# WHAT TO DO
Looking through the data, please report how many lines contain the string "agent", giving nothing but the number.

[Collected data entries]

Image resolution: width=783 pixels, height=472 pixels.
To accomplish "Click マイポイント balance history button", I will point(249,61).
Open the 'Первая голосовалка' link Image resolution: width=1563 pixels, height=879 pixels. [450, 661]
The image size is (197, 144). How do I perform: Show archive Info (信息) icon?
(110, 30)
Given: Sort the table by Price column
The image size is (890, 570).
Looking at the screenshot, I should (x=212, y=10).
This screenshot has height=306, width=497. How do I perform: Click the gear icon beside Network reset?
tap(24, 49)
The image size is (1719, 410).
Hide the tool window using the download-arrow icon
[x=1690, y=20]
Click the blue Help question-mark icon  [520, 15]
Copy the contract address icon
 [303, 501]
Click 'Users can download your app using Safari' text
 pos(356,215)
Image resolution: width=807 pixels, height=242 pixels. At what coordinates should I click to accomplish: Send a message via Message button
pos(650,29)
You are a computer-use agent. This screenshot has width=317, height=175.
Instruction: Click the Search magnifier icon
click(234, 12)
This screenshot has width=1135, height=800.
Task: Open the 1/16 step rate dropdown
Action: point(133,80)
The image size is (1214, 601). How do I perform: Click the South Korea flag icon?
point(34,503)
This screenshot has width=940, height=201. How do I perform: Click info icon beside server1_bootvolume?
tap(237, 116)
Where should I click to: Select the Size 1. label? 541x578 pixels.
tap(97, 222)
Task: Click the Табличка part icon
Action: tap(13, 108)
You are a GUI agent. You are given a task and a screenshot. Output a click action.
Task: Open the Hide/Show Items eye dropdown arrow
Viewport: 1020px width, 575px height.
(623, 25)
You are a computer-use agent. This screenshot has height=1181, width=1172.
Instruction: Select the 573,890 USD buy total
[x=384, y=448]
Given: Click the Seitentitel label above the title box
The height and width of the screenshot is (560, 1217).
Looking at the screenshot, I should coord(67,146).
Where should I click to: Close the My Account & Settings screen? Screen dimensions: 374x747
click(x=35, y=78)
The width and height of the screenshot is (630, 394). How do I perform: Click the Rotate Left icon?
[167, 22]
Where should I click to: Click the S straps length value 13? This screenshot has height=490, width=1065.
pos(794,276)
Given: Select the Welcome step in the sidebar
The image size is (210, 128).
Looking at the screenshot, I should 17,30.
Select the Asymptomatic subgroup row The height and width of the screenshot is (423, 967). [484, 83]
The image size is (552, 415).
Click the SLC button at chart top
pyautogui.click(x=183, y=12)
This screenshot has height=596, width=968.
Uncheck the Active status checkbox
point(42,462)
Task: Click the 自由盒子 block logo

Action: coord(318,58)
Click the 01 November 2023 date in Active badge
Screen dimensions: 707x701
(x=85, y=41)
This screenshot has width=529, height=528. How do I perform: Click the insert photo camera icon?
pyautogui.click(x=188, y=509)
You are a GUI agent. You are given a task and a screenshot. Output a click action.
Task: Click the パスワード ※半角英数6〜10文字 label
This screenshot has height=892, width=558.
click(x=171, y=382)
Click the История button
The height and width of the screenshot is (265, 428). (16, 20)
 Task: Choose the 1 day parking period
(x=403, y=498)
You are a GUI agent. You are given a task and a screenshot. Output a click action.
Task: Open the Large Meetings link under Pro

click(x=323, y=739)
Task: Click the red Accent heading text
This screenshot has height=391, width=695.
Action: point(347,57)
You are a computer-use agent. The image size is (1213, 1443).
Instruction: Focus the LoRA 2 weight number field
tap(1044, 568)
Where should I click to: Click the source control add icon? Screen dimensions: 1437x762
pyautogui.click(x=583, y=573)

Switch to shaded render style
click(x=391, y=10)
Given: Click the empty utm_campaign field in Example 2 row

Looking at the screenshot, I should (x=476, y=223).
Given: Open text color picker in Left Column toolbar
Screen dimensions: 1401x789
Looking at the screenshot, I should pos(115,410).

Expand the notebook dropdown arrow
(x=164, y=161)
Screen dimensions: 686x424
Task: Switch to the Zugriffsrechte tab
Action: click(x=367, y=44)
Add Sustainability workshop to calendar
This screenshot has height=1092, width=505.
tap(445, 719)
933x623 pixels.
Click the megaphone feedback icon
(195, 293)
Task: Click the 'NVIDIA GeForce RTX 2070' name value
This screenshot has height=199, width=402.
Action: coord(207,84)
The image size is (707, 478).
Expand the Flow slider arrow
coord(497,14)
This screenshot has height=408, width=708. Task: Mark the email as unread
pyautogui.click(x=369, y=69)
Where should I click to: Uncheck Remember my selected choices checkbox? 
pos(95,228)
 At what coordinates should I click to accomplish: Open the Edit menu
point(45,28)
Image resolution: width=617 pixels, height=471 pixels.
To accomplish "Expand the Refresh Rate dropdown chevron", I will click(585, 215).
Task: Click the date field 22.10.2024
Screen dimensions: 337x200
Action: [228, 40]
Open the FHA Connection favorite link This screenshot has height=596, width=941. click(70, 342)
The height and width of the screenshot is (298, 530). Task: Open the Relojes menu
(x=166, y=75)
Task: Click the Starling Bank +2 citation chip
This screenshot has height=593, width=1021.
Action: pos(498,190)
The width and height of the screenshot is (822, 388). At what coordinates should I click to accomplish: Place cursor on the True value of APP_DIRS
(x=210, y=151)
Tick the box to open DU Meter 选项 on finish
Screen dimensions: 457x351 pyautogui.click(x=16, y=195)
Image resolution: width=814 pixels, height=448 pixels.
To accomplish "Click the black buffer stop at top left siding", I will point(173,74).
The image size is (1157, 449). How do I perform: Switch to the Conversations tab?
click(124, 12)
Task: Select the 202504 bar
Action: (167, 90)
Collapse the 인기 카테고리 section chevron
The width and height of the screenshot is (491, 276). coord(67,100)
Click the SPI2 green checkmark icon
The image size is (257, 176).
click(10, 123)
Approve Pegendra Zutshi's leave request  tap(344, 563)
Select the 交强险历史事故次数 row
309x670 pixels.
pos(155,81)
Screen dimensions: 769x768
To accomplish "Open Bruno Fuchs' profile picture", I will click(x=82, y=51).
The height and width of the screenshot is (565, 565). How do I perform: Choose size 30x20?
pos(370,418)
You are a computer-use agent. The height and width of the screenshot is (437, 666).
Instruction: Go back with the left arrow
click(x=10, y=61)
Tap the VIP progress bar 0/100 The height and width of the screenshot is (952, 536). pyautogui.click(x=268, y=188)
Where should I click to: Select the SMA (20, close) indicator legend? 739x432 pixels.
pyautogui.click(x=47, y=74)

# TASK OUTPUT
7